Four years is a life time in the storage industry. Four years ago, many customers who had 10TB are now close to 100TB, it is easy to imagine that these same customers will be approaching 1000TB in the next 4 years. Four years ago, customer who debated whether to buy storage arrays with more than 8TB , now routinely buy arrays with 40 to 80TB. In the past 4 years all the major storage vendors introduced new product cycles, and virtualization has finally arrived. It will be exciting to see where we will be as an industry when the 2010 Winter Olympics comes around.
I would like to get your views on what HDS needs to do to meet your requirements over the next four years. Are we on the right track with the disaggregation of intelligent controller from disk arrays? I had some previous comments from SNIG about improvements to our replication solutions, are there other areas that you would like to see us improve?
Comments (9 )
Well we just bought a USP1100, a USP600, and an AMS200 (about 84TB usable) so I’ll have lot’s of feedback for you over the next few months…
LU management is not convenient still. For example here is no space defragmentation in Thunder and AMS models. Of course it’s possible to create two LUs and unify them later but it’s much easier from management point to have smaller number of LUs. AMS is more flexible storage and it unifies free space after LUs deletion but it works if LUs were placed one after one. Full space defragmentation is provided by EMC and IBM midrange storages for at least 2 years.
I like paradigm of HP and 3PAR storages when information is placed on all disks. But I still prefer standard RAID groups and LUs because of risk to impact performance of OLTP system by DSS. It’s possible to create independent disk groups in case of HP but this solution is not flexible also (smallest LU size is 1GB). Thus here is no storage with full utilization of disk performance and good management. In my opinion an ideal storage should have paradigm of HP or 3PAR and policy based management. Policies should contain information of which systems may be placed on the same disks/controllers. For example, it’s OK for me to combine several OLTP systems on the same disks.
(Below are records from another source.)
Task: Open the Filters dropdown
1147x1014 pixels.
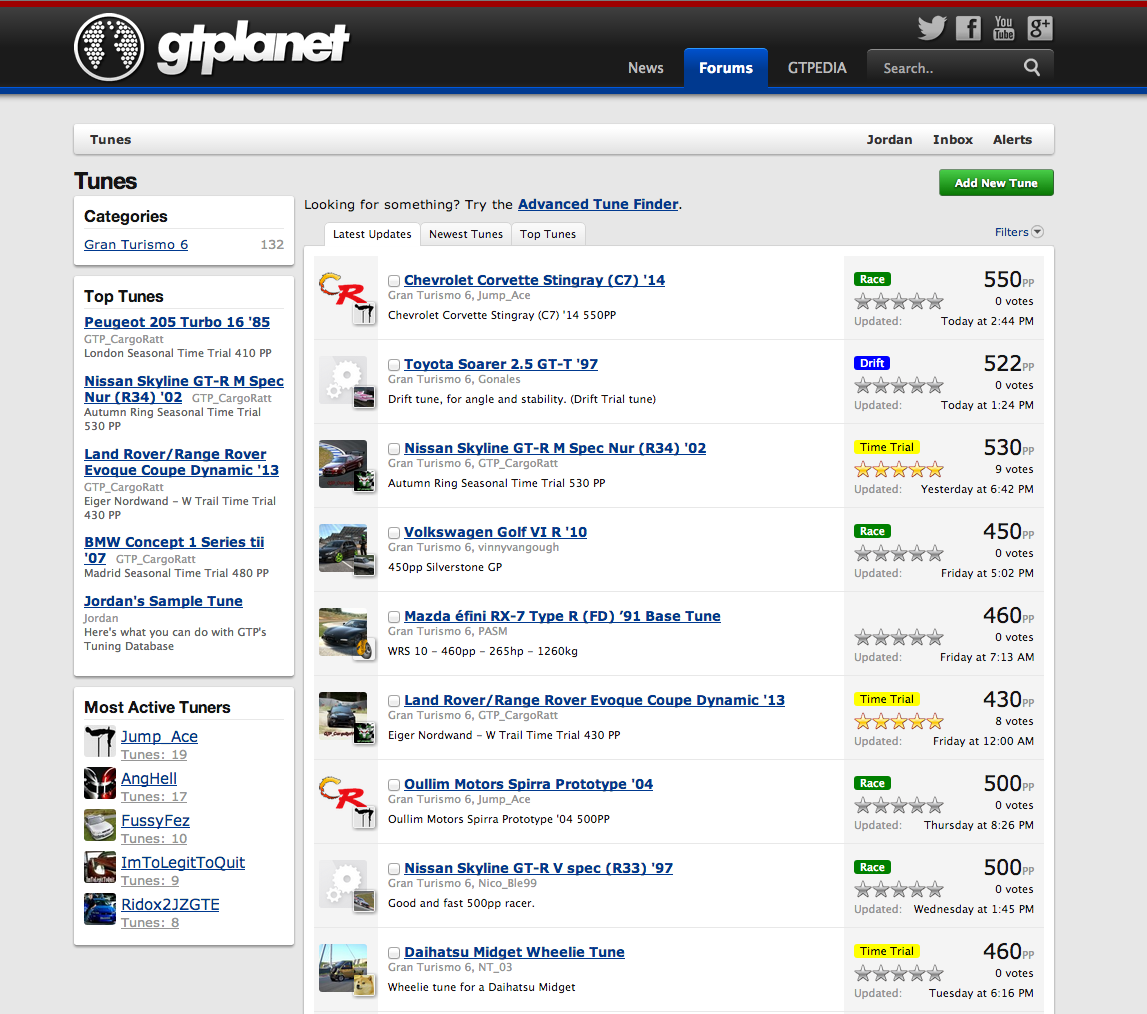Action: pyautogui.click(x=1018, y=231)
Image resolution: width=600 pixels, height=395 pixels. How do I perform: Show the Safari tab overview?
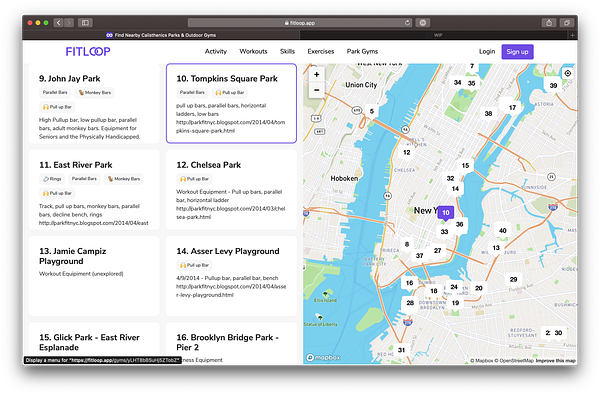(566, 23)
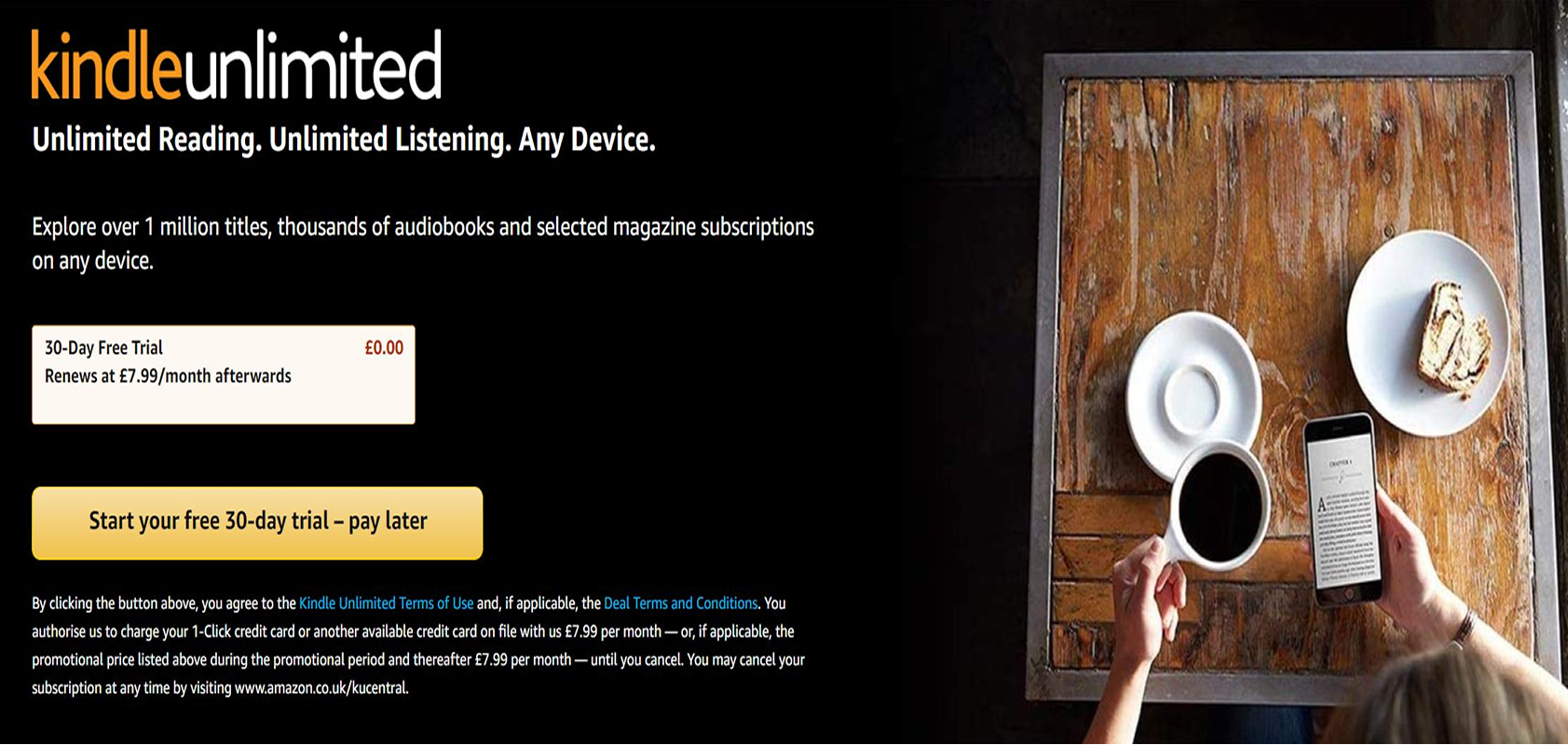
Task: Click the "Explore over 1 million titles" description
Action: pyautogui.click(x=423, y=243)
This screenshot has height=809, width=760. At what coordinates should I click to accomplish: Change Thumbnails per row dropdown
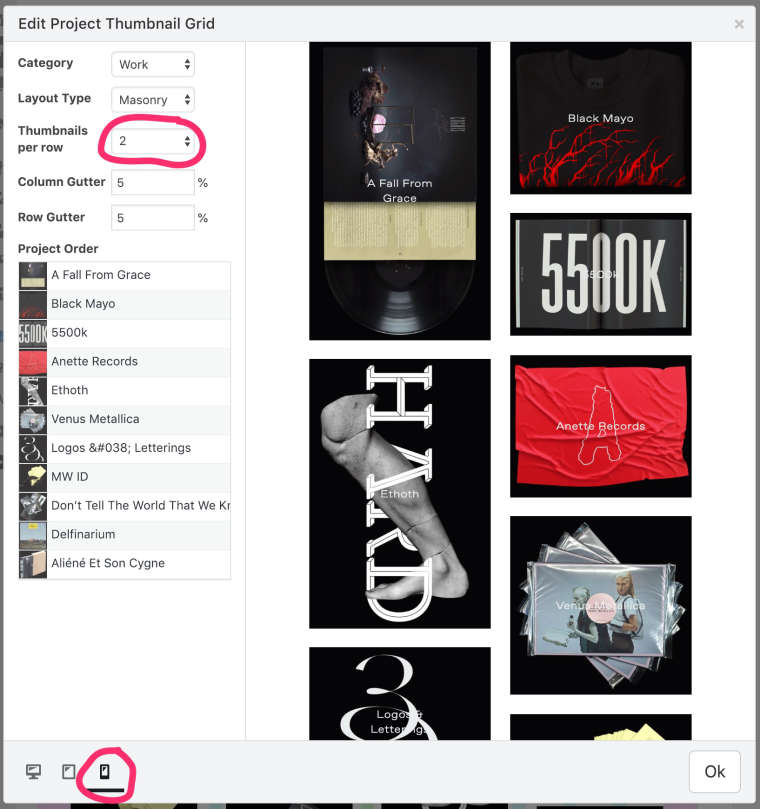(x=153, y=141)
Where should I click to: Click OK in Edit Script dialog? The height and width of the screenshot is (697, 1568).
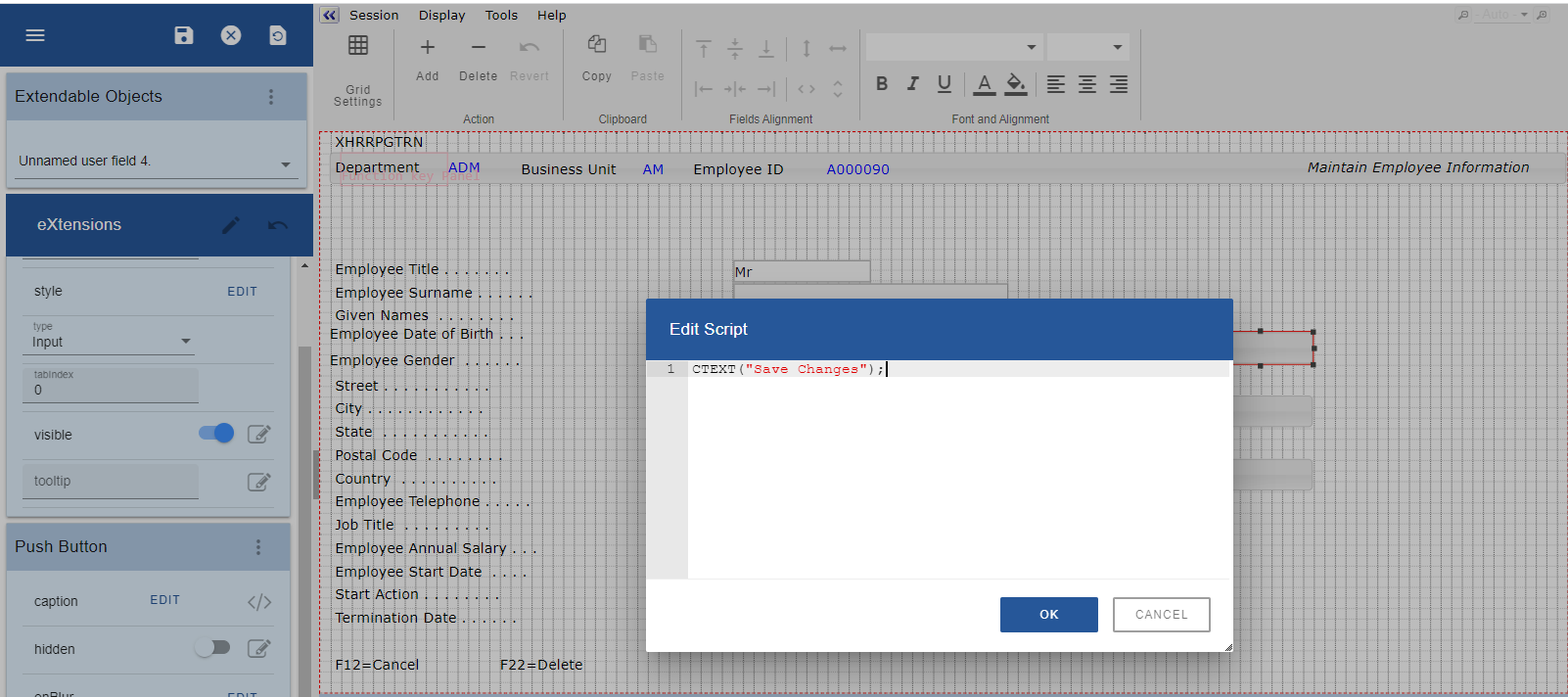tap(1048, 615)
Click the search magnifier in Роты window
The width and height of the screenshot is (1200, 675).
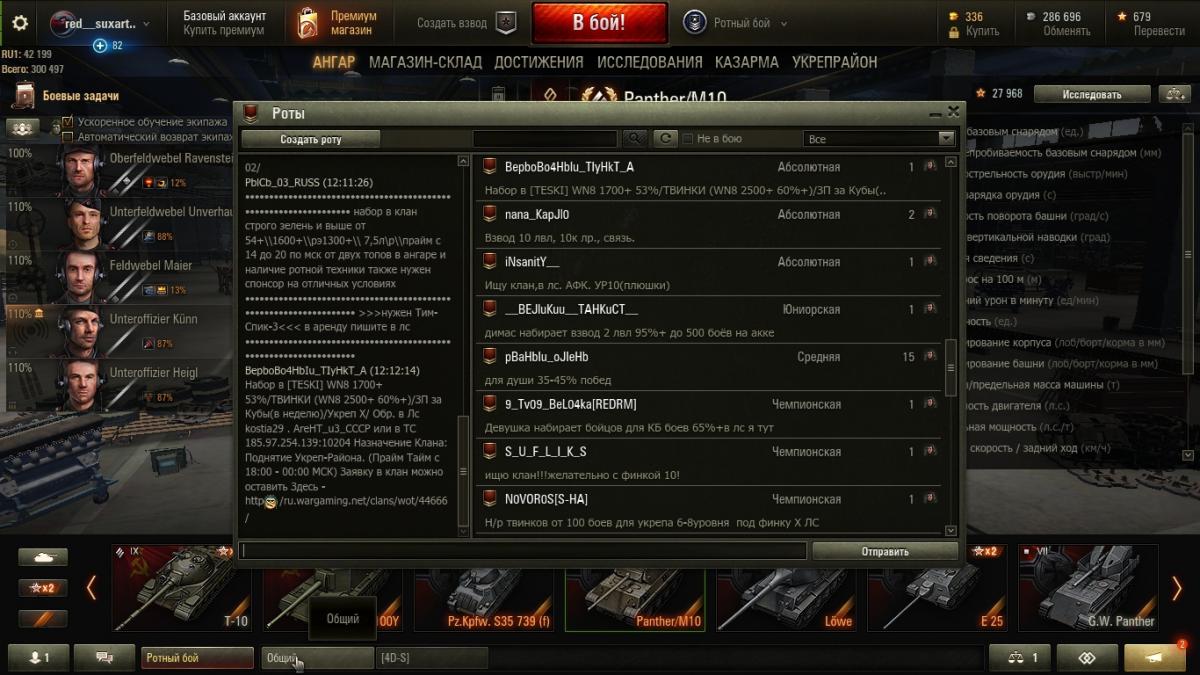click(x=635, y=139)
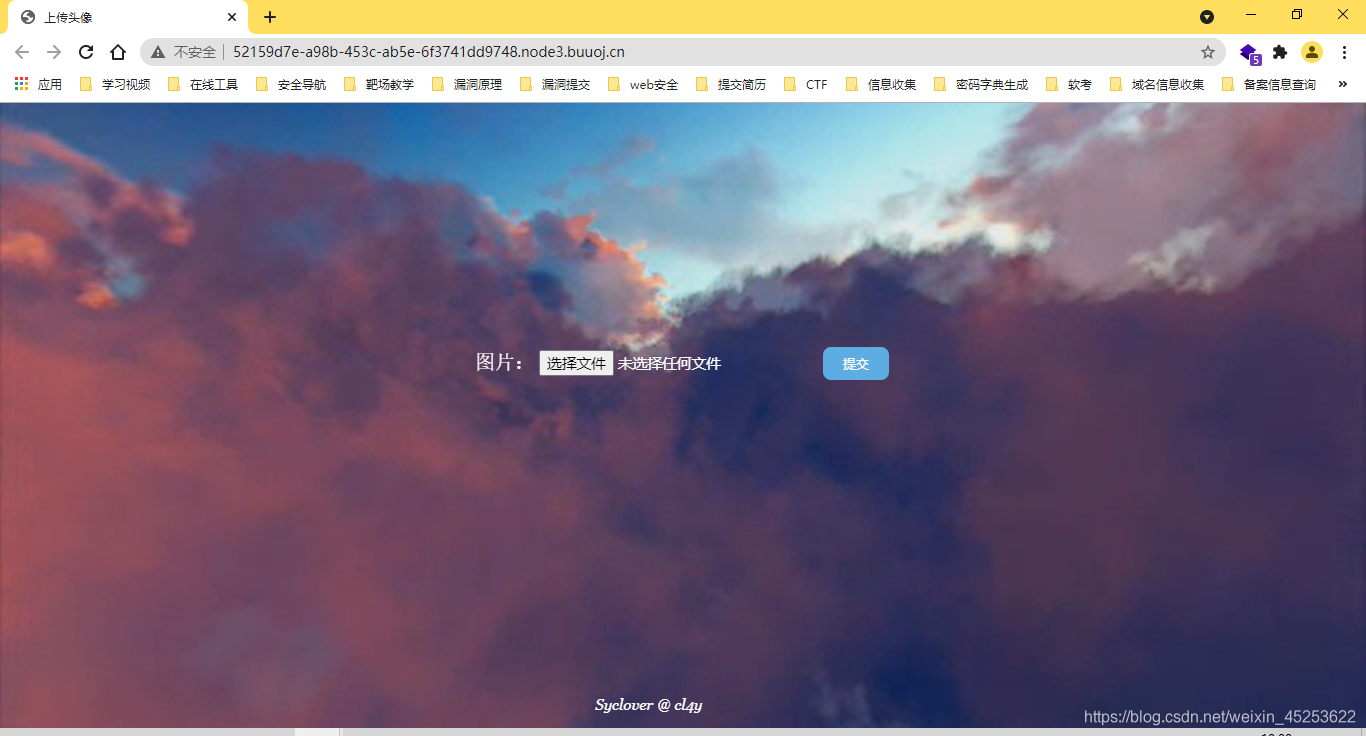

Or combine e-mail and data warehouse systems because one of them requires resources during day users activity and another one during night data import.
Thunder and AMS storages actually have three tiers: FC disks, SATA disks and cache memory. It’ possible to create LU and cache it completely. Why not to add just dwarf full of memory and backed up by separate disks and batteries?
A drawer full of memory can be pretty expensive. We believe it is better to put it in cache where it can be shared across all drawers. As you noted we can lock a LUN in cache for peak use.
(Sorry to revive half-year old thread, just stumbled upon
somewhat frisky post http://blogs.rupturedmonkey.com/?p=50
linking here, cannot resist the temptation)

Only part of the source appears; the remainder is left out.